IconNot just New Delhi: we’re all guilty of onlooker apathy

In late spring of 2001 I was working in Vancouver’s notorious downtown east side where drug addiction, alcoholism, prostitution and poverty is rife. One day I rode to work with my then-supervisor. As we made our way toward work, a man sitting upright on a bench a few feet in front of us passed out and fell forward onto the sidewalk where his head met the pavement with a horrible ‘thunk’.

I immediately stopped and checked to see if he was conscious and told my supervisor to call for an ambulance.

My supervisor had continued on without stopping. I called after her and her response to me was, ‘we’re going to be late for work’. I was stunned by her lack of caring, empathy, consideration and basic humanity.

In January 2011 I fell and broke my right ankle.

In December 2012 a woman on a bus in New Delhi was viciously gang raped and beaten unconscious.

I don’t know if the man on the bench lived or died because another person stopped, called for an ambulance and was able to stay with him until help arrived. I did not die from the injuries I sustained when I fell. The woman in New Delhi died from her injuries.

One small yet significant common thread tie these events together: onlookers.

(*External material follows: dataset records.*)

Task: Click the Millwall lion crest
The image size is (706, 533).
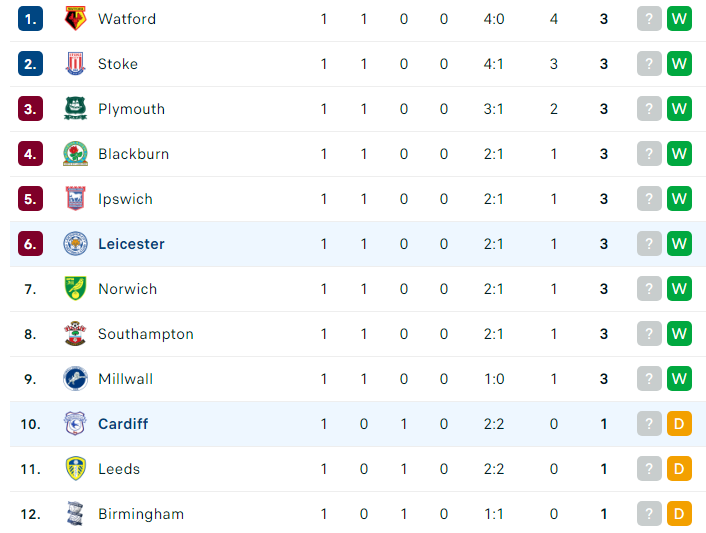Action: click(75, 379)
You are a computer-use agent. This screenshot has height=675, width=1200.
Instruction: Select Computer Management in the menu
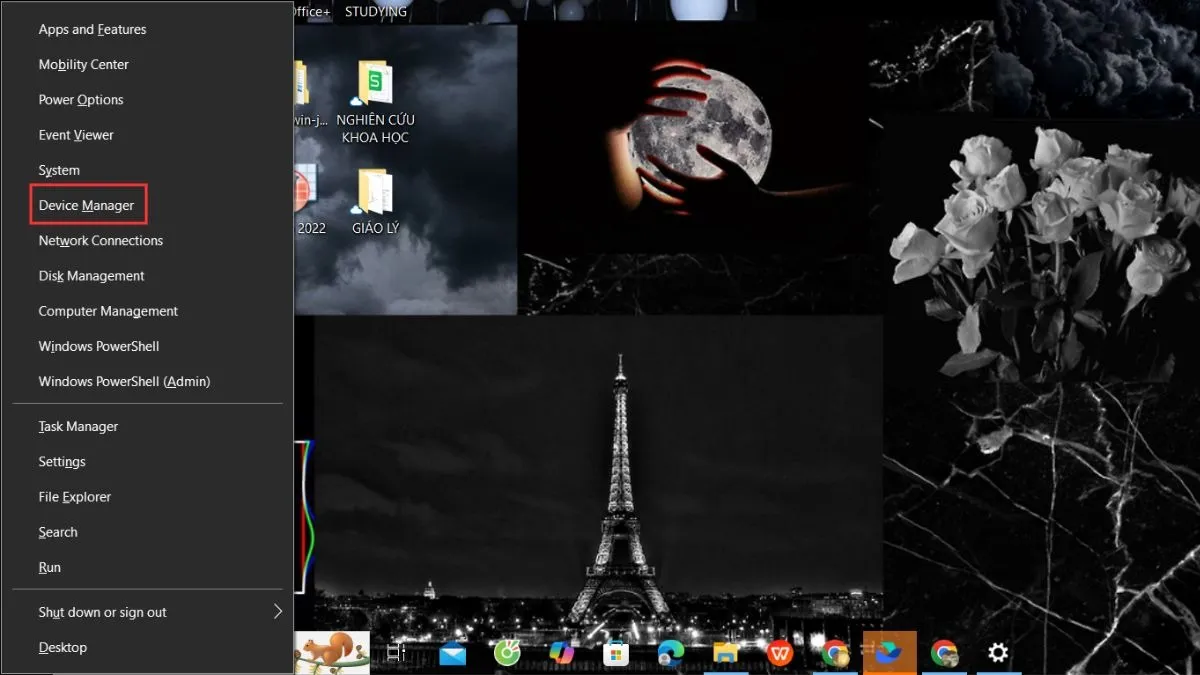point(108,310)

The day I broke my ankle, the bus was full and after raining all day, the windows were steamed up. I had a book in my hand and reading glasses on the end of my nose as I made my way home from work. At the time, I was working as a victim support worker with women and children experiencing domestic violence. It was a job I loved which gave me both a sense of social responsibility and purpose. I was assisting in the empowerment of women.

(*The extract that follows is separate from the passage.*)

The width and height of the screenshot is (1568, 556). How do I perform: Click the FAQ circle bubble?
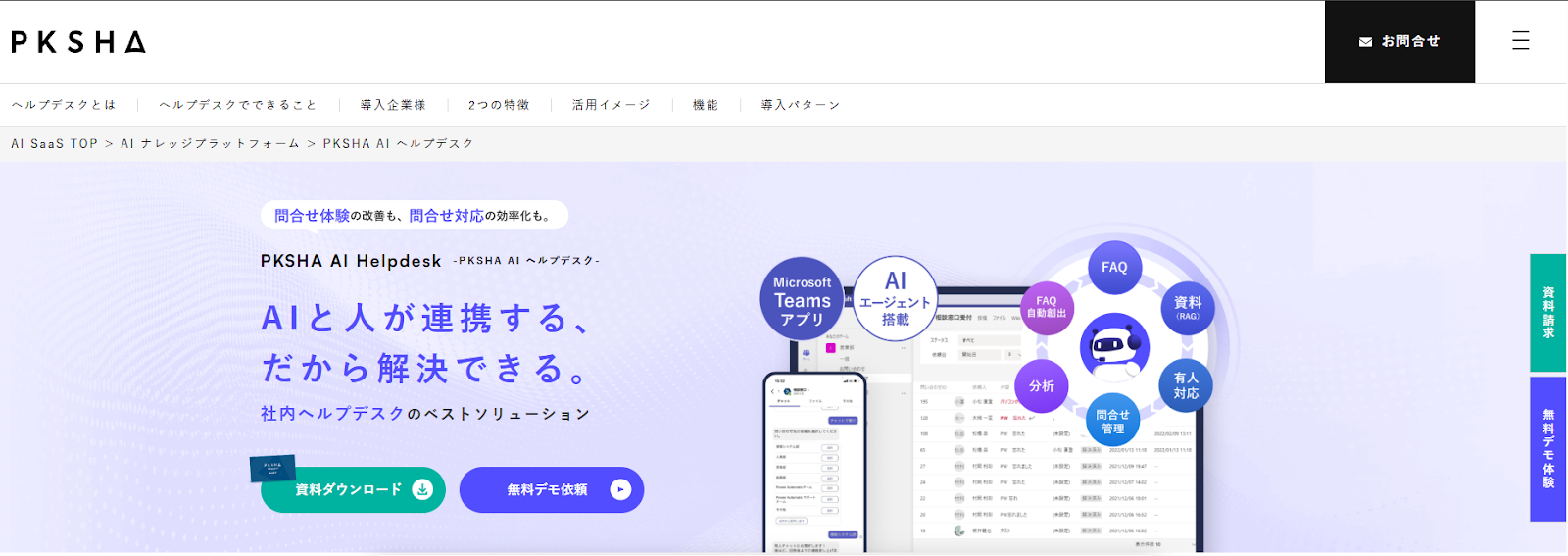(1114, 267)
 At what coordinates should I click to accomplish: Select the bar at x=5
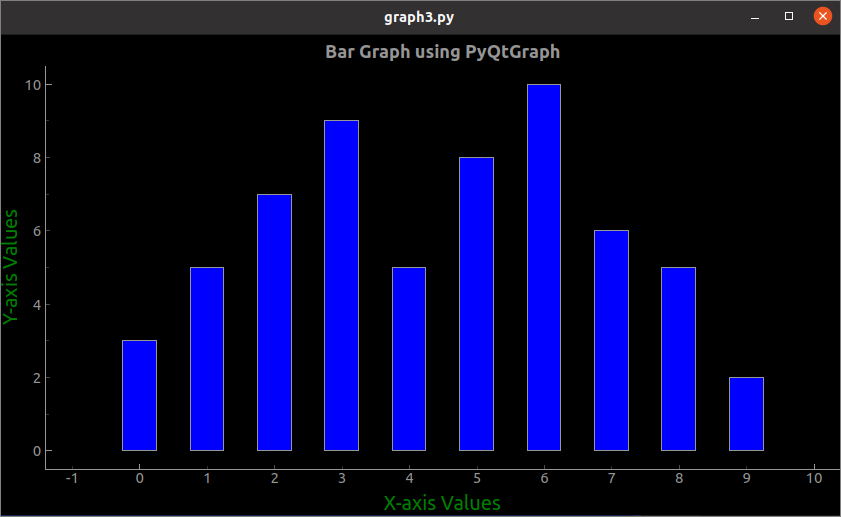coord(476,304)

When I reached my stop I stepped off the bus while simultaneously removing my reading glasses and when I looked up I was nearly at the corner where the sidewalk turns. A large hedge ran the perimeter of the sidewalk and came to an abrupt end just before the sidewalk turned left. A small crowd of young people were rounding the corner as I was approaching. At the end of the hedge line I took a step to my left to avoid a collision with the crowd and lost my footing in a sudden 3- or 4-inch drop in the sidewalk’s structure.

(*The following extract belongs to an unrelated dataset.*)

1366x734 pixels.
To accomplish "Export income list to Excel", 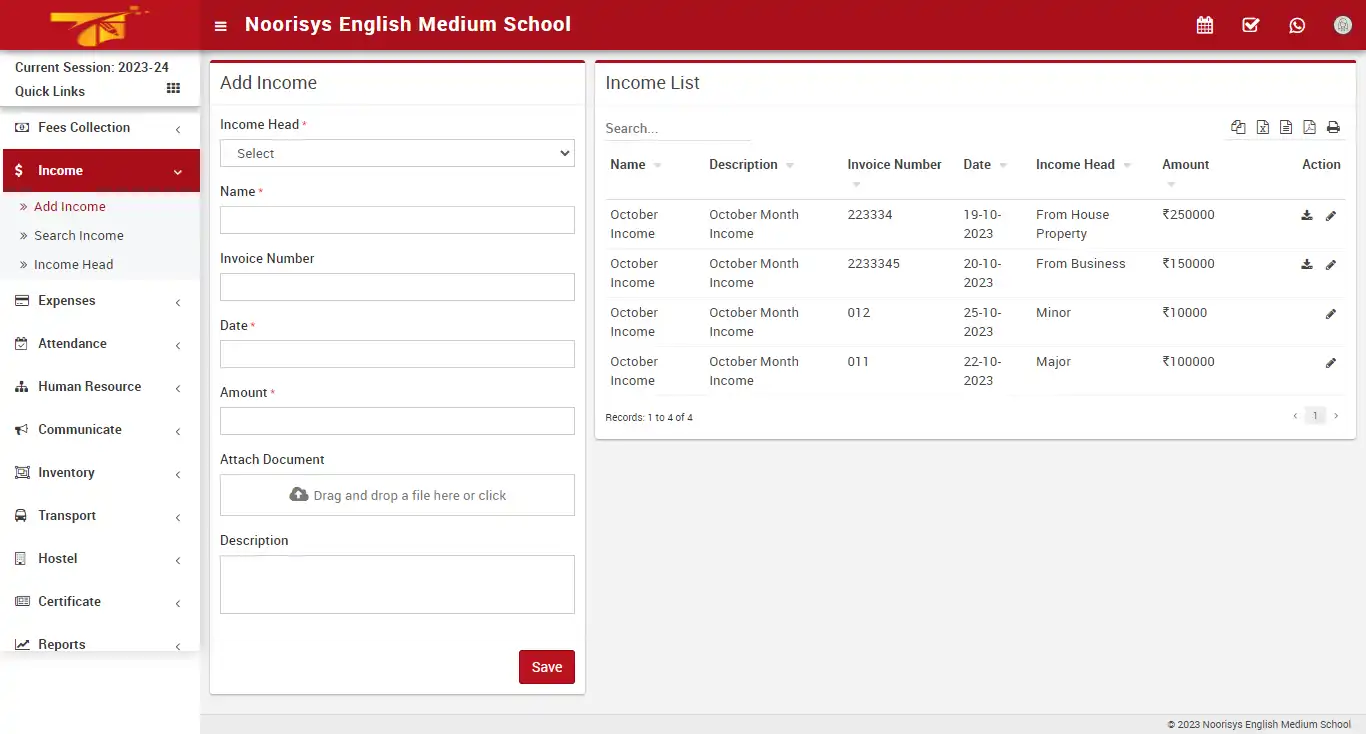I will 1262,127.
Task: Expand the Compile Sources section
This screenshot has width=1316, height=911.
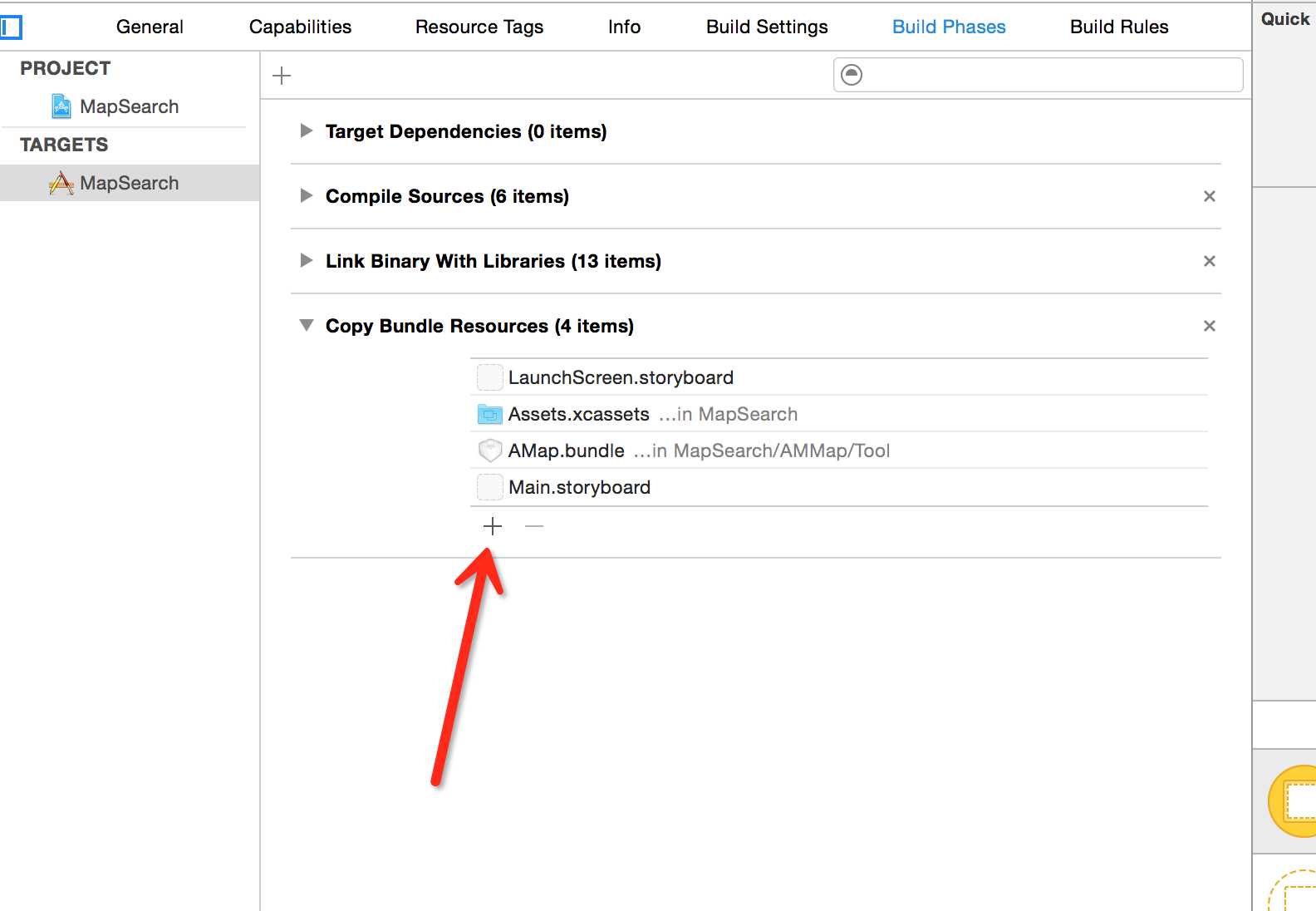Action: point(307,195)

A 3’ x 4’ cut-out in the sidewalk was hidden just beyond the sightline of the hedge and I twisted my ankle from the drop. My balance was thrown, my left ankle was sprained and in trying to catch myself from falling completely, my right ankle slipped as well and I heard the crack of a bone and found myself flat down on the ground, both ankles rendered useless.

One of the crowd of young people glanced briefly over their shoulder at me on the ground but didn’t stop. I was next to a busy road with cars going past at one- or two-second intervals and not one of them stopped. Bus after bus came by and not one driver, nor any disembarking passengers, asked if I was okay.

My body was going into shock; I could feel the swirling pain mixed with dizziness begin to take over. My fear of being ‘stepped over’ whilst unconscious on a busy street corner in south Vancouver was more powerful than my awareness that my body had given up on me.
Nobody stopped to care.

Onlookers: people unable or unwilling to step out of their own lives and help to ease the pain of another human being. It is a devastating feeling which reminds you rather painfully of your own insignificance.

The man who fell off the bench onto the sidewalk in the worst part of Vancouver in 2001 was filthy, smelly and was most likely homeless and an alcoholic. Two people immediately stopped to help him.

I was dressed professionally on my way home from work in 2011 in what was a decent neighbourhood. In the approximately 30 minutes I sat there awaiting the ambulance, nobody stopped for me.

The woman in New Delhi in 2012 was on a bus on her way to university and had a friend with her. There were people everywhere. For the two hours she was on the bus, and the 20-25 minutes she was on the ground, naked and bleeding profusely from her wounds, nobody intervened.

When the entire incident made headlines around the world, people stepped outside of their lives to lobby for change and to state what a horrific experience this was for such a bright young woman. The woman eventually died and people upped their petitions and took even more ‘affirmative action’.

The simple fact of the matter is: she didn’t need them after it was over and she was dead. She needed them as the group of men got onto the bus and picked her for their attack. She needed them when those men took from her what she was not offering. She needed them throughout the entire ordeal and nobody went to her aid. Only in death did she become significant.

Is this the world we now live in? If so, next stop, please.

1 Response to Not just New Delhi: we’re all guilty of onlooker apathy

  1. Tracy says:

    Thank you, Mia, for reminding us that so much of the pain of the New Delhi tragedy was avoidable, if only one person would have been a citizen instead of an onlooker. We forget that we have a responsibility to each other as human beings, and all too often “leave it to the professionals”.